- **YOUR INSTRUCTIONS**
Give an exact copy of the line that has "Where should I click to: Click" and of every line below it, through the last, with nothing else.

- **EXERCISE INPUT**

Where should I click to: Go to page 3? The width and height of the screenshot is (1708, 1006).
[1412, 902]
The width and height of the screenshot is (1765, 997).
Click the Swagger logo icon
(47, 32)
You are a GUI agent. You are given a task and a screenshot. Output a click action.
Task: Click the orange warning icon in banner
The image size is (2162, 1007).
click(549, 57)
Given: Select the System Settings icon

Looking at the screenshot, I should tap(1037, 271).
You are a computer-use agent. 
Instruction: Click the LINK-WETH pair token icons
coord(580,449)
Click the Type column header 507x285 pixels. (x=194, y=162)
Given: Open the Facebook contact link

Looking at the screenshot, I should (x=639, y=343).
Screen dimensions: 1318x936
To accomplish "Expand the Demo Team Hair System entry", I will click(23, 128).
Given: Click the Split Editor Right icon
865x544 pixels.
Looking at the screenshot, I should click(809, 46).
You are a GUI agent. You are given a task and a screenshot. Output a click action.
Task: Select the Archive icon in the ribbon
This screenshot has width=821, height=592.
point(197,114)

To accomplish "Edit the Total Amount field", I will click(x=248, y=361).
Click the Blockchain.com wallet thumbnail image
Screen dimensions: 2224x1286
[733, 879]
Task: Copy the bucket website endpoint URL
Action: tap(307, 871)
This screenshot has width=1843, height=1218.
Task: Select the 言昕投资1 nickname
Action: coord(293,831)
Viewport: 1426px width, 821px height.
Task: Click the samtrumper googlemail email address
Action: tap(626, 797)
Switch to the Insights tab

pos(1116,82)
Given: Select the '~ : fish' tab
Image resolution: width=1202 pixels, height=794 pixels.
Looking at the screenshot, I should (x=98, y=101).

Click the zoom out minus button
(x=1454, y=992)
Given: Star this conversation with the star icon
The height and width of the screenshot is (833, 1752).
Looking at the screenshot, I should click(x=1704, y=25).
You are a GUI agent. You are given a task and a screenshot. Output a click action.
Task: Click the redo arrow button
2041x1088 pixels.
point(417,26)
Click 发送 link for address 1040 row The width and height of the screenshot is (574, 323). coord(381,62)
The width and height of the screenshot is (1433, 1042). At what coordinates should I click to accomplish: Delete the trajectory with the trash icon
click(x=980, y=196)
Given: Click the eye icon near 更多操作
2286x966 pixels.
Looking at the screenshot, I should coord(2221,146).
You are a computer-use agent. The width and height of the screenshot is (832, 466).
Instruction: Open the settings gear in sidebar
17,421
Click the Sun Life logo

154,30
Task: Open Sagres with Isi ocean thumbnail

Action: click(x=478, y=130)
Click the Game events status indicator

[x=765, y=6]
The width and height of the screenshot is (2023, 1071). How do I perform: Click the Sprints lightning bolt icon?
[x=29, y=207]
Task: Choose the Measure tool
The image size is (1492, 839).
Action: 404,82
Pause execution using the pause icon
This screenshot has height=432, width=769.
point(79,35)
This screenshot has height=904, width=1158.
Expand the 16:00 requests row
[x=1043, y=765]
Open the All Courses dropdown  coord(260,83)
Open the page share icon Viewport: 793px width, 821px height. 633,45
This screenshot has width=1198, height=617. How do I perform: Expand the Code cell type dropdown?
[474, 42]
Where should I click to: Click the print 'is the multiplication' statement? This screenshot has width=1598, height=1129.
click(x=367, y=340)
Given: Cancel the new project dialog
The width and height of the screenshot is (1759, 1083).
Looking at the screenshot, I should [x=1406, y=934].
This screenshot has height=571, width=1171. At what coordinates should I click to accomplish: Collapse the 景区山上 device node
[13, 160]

- **OUTPUT FOR THIS EXERCISE**
Where should I click to: Click the print 'is the multiplication' statement? This screenshot has width=1598, height=1129.
click(x=367, y=340)
Given: Cancel the new project dialog
The width and height of the screenshot is (1759, 1083).
Looking at the screenshot, I should [x=1406, y=934].
This screenshot has height=571, width=1171. At what coordinates should I click to accomplish: Collapse the 景区山上 device node
[13, 160]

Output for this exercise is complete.